When you return the data, keep each character exactly as it appears.

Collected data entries
★ ★ ★ ★
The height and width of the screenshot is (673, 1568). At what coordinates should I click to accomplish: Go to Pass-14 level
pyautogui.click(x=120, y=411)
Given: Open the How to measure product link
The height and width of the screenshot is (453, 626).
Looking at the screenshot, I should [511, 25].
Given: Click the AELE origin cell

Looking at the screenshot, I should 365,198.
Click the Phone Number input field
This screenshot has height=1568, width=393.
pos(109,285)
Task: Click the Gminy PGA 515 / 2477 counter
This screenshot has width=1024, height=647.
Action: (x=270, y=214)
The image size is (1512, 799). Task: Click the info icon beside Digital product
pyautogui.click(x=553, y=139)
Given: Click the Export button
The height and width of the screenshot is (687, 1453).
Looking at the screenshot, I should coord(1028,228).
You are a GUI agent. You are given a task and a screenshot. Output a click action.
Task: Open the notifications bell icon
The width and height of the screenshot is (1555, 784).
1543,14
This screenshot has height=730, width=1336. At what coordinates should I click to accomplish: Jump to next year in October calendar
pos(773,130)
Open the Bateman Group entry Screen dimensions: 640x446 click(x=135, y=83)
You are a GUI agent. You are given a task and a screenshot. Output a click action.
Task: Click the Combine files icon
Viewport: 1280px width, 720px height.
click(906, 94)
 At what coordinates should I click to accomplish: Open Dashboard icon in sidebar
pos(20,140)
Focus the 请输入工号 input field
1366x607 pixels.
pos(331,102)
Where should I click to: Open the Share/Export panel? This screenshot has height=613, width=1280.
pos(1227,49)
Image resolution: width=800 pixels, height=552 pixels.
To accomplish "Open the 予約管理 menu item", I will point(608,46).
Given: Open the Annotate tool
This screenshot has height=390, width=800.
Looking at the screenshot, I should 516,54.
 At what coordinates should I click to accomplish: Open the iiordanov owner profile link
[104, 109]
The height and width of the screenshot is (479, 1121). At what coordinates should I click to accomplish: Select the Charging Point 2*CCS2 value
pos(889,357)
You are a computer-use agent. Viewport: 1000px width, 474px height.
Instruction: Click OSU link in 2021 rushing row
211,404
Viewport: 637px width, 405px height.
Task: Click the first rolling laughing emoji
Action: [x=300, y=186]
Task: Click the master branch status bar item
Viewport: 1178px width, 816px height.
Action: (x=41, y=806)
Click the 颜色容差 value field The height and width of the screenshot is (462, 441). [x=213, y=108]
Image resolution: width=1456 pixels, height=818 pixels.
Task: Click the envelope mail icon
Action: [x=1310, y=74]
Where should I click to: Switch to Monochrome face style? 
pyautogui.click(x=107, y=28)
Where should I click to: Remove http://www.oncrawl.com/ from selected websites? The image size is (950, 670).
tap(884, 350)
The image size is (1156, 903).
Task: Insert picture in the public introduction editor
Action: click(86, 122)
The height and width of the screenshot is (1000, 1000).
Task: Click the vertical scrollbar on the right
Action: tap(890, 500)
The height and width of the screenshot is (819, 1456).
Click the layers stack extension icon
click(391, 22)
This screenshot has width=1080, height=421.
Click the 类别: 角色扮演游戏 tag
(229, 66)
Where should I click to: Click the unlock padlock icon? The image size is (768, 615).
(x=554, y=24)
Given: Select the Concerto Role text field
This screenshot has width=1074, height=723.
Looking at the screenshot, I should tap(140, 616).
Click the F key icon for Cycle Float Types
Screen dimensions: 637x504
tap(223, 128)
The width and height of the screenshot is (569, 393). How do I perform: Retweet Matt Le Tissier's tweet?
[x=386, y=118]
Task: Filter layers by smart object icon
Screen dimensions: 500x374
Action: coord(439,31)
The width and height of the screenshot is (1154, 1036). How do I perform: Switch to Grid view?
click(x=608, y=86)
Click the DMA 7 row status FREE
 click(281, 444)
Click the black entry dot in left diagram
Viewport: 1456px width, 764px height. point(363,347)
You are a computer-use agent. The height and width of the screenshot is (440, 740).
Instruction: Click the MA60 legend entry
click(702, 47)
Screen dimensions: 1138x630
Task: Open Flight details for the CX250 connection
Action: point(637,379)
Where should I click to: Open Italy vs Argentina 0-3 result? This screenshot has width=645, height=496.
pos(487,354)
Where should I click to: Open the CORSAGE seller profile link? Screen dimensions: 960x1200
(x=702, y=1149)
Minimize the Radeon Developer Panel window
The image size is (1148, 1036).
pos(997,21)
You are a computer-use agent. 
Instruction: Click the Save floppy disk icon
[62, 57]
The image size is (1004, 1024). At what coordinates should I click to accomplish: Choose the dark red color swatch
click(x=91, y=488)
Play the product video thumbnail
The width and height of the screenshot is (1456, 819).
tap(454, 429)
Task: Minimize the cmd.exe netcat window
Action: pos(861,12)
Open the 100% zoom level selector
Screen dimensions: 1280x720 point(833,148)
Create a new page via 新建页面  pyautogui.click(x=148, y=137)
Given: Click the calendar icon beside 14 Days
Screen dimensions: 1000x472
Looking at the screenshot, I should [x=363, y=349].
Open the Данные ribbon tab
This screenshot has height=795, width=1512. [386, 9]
★ ★ ★ ★
> _Output below_
The height and width of the screenshot is (673, 1568). At what coordinates should I click to accomplish: Go to Pass-14 level
pyautogui.click(x=120, y=411)
Given: Open the How to measure product link
The height and width of the screenshot is (453, 626).
Looking at the screenshot, I should [511, 25].
Given: Click the AELE origin cell

Looking at the screenshot, I should 365,198.
Click the Phone Number input field
This screenshot has height=1568, width=393.
pos(109,285)
Task: Click the Gminy PGA 515 / 2477 counter
This screenshot has width=1024, height=647.
Action: (x=270, y=214)
The image size is (1512, 799). Task: Click the info icon beside Digital product
pyautogui.click(x=553, y=139)
Given: Click the Export button
The height and width of the screenshot is (687, 1453).
Looking at the screenshot, I should coord(1028,228).
You are a GUI agent. You are given a task and a screenshot. Output a click action.
Task: Open the notifications bell icon
The width and height of the screenshot is (1555, 784).
1543,14
This screenshot has height=730, width=1336. At what coordinates should I click to accomplish: Jump to next year in October calendar
pos(773,130)
Open the Bateman Group entry Screen dimensions: 640x446 click(x=135, y=83)
You are a GUI agent. You are given a task and a screenshot. Output a click action.
Task: Click the Combine files icon
Viewport: 1280px width, 720px height.
click(906, 94)
 At what coordinates should I click to accomplish: Open Dashboard icon in sidebar
pos(20,140)
Focus the 请输入工号 input field
1366x607 pixels.
pos(331,102)
Where should I click to: Open the Share/Export panel? This screenshot has height=613, width=1280.
pos(1227,49)
Image resolution: width=800 pixels, height=552 pixels.
To accomplish "Open the 予約管理 menu item", I will point(608,46).
Given: Open the Annotate tool
This screenshot has height=390, width=800.
Looking at the screenshot, I should 516,54.
 At what coordinates should I click to accomplish: Open the iiordanov owner profile link
[104, 109]
The height and width of the screenshot is (479, 1121). At what coordinates should I click to accomplish: Select the Charging Point 2*CCS2 value
pos(889,357)
You are a computer-use agent. Viewport: 1000px width, 474px height.
Instruction: Click OSU link in 2021 rushing row
211,404
Viewport: 637px width, 405px height.
Task: Click the first rolling laughing emoji
Action: [x=300, y=186]
Task: Click the master branch status bar item
Viewport: 1178px width, 816px height.
Action: (x=41, y=806)
Click the 颜色容差 value field The height and width of the screenshot is (462, 441). [x=213, y=108]
Image resolution: width=1456 pixels, height=818 pixels.
Task: Click the envelope mail icon
Action: [x=1310, y=74]
Where should I click to: Switch to Monochrome face style? 
pyautogui.click(x=107, y=28)
Where should I click to: Remove http://www.oncrawl.com/ from selected websites? The image size is (950, 670).
tap(884, 350)
The image size is (1156, 903).
Task: Insert picture in the public introduction editor
Action: click(86, 122)
The height and width of the screenshot is (1000, 1000).
Task: Click the vertical scrollbar on the right
Action: tap(890, 500)
The height and width of the screenshot is (819, 1456).
Click the layers stack extension icon
click(391, 22)
This screenshot has width=1080, height=421.
Click the 类别: 角色扮演游戏 tag
(229, 66)
Where should I click to: Click the unlock padlock icon? The image size is (768, 615).
(x=554, y=24)
Given: Select the Concerto Role text field
This screenshot has width=1074, height=723.
Looking at the screenshot, I should tap(140, 616).
Click the F key icon for Cycle Float Types
Screen dimensions: 637x504
tap(223, 128)
The width and height of the screenshot is (569, 393). How do I perform: Retweet Matt Le Tissier's tweet?
[x=386, y=118]
Task: Filter layers by smart object icon
Screen dimensions: 500x374
Action: coord(439,31)
The width and height of the screenshot is (1154, 1036). How do I perform: Switch to Grid view?
click(x=608, y=86)
Click the DMA 7 row status FREE
 click(281, 444)
Click the black entry dot in left diagram
Viewport: 1456px width, 764px height. point(363,347)
You are a computer-use agent. The height and width of the screenshot is (440, 740).
Instruction: Click the MA60 legend entry
click(702, 47)
Screen dimensions: 1138x630
Task: Open Flight details for the CX250 connection
Action: point(637,379)
Where should I click to: Open Italy vs Argentina 0-3 result? This screenshot has width=645, height=496.
pos(487,354)
Where should I click to: Open the CORSAGE seller profile link? Screen dimensions: 960x1200
(x=702, y=1149)
Minimize the Radeon Developer Panel window
The image size is (1148, 1036).
pos(997,21)
You are a computer-use agent. 
Instruction: Click the Save floppy disk icon
[62, 57]
The image size is (1004, 1024). At what coordinates should I click to accomplish: Choose the dark red color swatch
click(x=91, y=488)
Play the product video thumbnail
The width and height of the screenshot is (1456, 819).
tap(454, 429)
Task: Minimize the cmd.exe netcat window
Action: pos(861,12)
Open the 100% zoom level selector
Screen dimensions: 1280x720 point(833,148)
Create a new page via 新建页面  pyautogui.click(x=148, y=137)
Given: Click the calendar icon beside 14 Days
Screen dimensions: 1000x472
Looking at the screenshot, I should [x=363, y=349].
Open the Данные ribbon tab
This screenshot has height=795, width=1512. [386, 9]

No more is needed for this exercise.